When asking 'Can the Product be competitive?' the team is really being asked to consider why the customer would choose this solution over the others available. At the early stage of a development project there may be a tendency to focus on perceived advantages from technical features, superior performance, etc. However, the key issue to address should centre on the wider consideration - which competitive advantages does the team feel it can achieve and sustain over other solutions? A competitive advantage could derive from the technical performance alone or it could come from a mix of other attributes. Either way, the key here is to determine what the customers' value demands are and then gauge whether the innovation can satisfy them in a superior way.
Question 3: Is it Worth it?
Here we are interested in understanding the potential to make a positive return on investments in the proposition being developed.
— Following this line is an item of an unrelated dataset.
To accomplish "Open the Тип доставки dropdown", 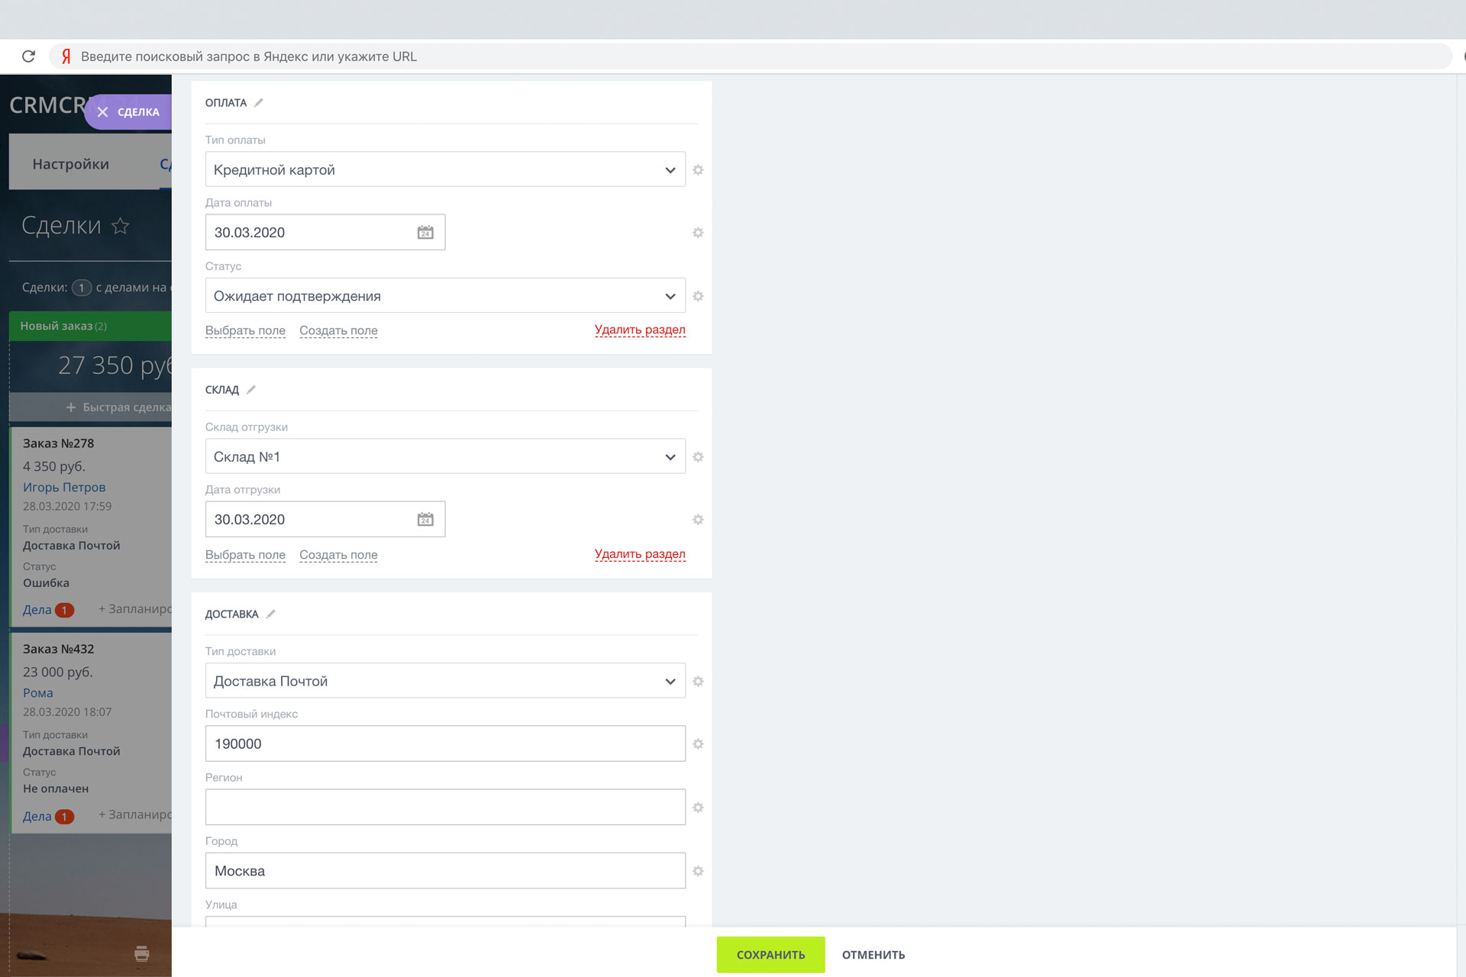I will [x=445, y=681].
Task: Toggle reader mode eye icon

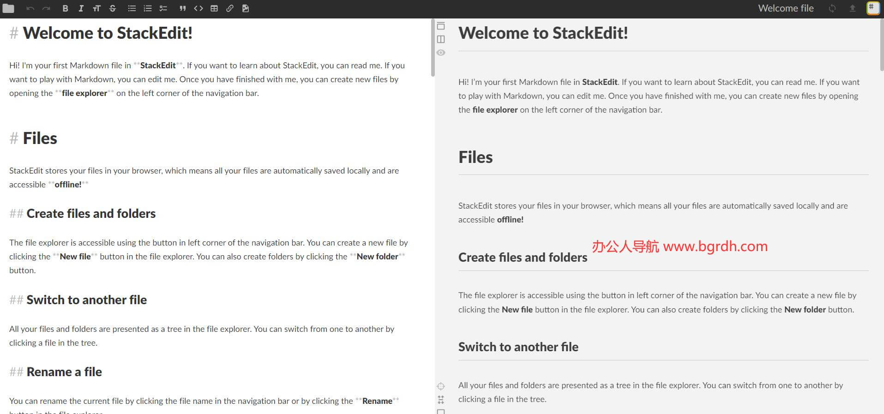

Again, determining at this very early stage of the activity whether a return is likely, and to what level, is problematic; but we are trying to encourage development teams to build a rounded, realistic business case for developing the idea whilst at the same time, enabling the KTO to make comparisons between vying proposals for a specific IP opportunity. A team can only answer this question if they have defined the market focus, determined the key value propositions and the potential of the offer to be selected over incumbent solutions.
The questions asked at this stage include:
- Will the product be profitable?
- Are forecasted returns greater than costs and to what level?
- Are the risks associated acceptable?
Given the challenges of producing financial forecasts especially for a 'new to the world' project, the KTO's emphasis on considering this question should centre on identifying the quality of the forecasts and the thinking behind it rather than the specific numbers themselves. In a competitive proposal situation it could be tempting for a team to be overly optimistic about possible returns so judging the quality and assumptions behind these figures is critical.
In summary, by ensuring that the external consultants use the Schrello Screen tool - or similar - at the earliest possible stage of the KT 2.0 development activity, (even as part of the tendering process for potential development team selection), the KTO isn't trying to cast anything in stone, it is too early for that. What they are trying to do is ensure that the team selected to progress the project both works in a realistic way and their thinking is visible to the KTO, thereby establishing a way of working that is acceptable. The methodology is also trying to ensure that the KTO has a means by which competing teams and projects can be assessed in a meaningful way at the earliest stage of development and in doing so place resources and projects where they stand the best chance of realising their potential.